You can find plastic needles in most sizes up to a U.S. size 50 (25mm) knitting needle like the ones shown here.
World's Largest Knitting Needles
You could also make your own DIY jumbo knitting needles, like Betsy Bond from the UK. In 2018, she set a new Guinness World Record for the World's Largest Knitting Needles.
In her interview Betsy Bond said: "You need air to breathe. You need food to eat. I need to make stuff.”
I feel the same way about knitting. You can learn more about Betsy Bond's winning entry here.
Wooden Knitting Needles
With wood knitting needles, you can count on a smooth knitting experience. Like bamboo, they’re easy on the hands and joints, but only in the lighter, smaller size knitting needles.
Shown above are Knitter's Pride Cubics, which are square knitting needles. They are one part of Knit Picks Try It set, which is a great option to take advantage of. More on that later. Also shown are two large wooden knitting needles in U.S. Sizes 17 (12 mm) and 19 (15 mm).
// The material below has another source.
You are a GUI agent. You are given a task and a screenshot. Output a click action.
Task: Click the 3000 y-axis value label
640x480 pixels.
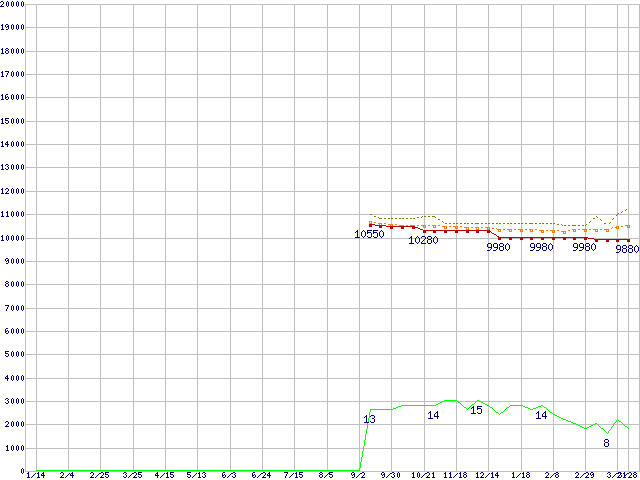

As I mentioned earlier, wood knitting needles are solid throughout. This makes them very dense, especially in the larger knitting needle gauges. The end result will be really tired hands and arms, which will cut down your knitting time. Less knitting time is no bueno.
While they are a natural resource, they’re also more expensive than bamboo and plastic needles. They can get pretty pricey depending on the type of wood they’re made from, too.
Carbon Fiber Knitting Needles
This is one of the newer knitting needle materials. Carbon fiber knitting needles are less slick than metal but not as sticky as bamboo. They're also very lightweight and incredibly durable.
When carbon fiber knitting needles first came on the scene, they were probably one of the most expensive knitting needles. Now the prices are more competitive and run only slightly more than metal knitting needles.
That about wraps up our discussion of the most common types of knitting needle materials.
Now, before we move on to discuss the different ways to knit, I want to talk a minute about the shape of knitting needles. Yes, the shape.
Square Knitting Needles
You’re well aware that there are round knitting needles, but did you know there are square needles, too?
That’s right. They are definitely less common but that doesn’t mean they're less useful.
Here are some benefits of using square knitting needles:
- Won’t roll away from you.
- Easier to grip/hold (ergonomic).
- Reduces hand stress and fatigue.
- Helps create more uniform stitches.
- Improves knitting tension/gauge.
But don’t take my word for it. Check out the different styles of square knitting needles. There are several types throughout this post to give you a sample of the different styles available.
Give them a shot. You may find they are just right for you.
Now, let's move on to discuss the two methods, or types, of knitting.
Types of Knitting
Just as there are different types of needles, there are also different types of knitting. Specifically, there are two methods you should know about. They are:
- Flat Knitting / Straight Knitting
- Circular Knitting / Knitting in the Round
Flat Knitting / Straight Knitting
This type occurs on straight knitting needles or single point needles.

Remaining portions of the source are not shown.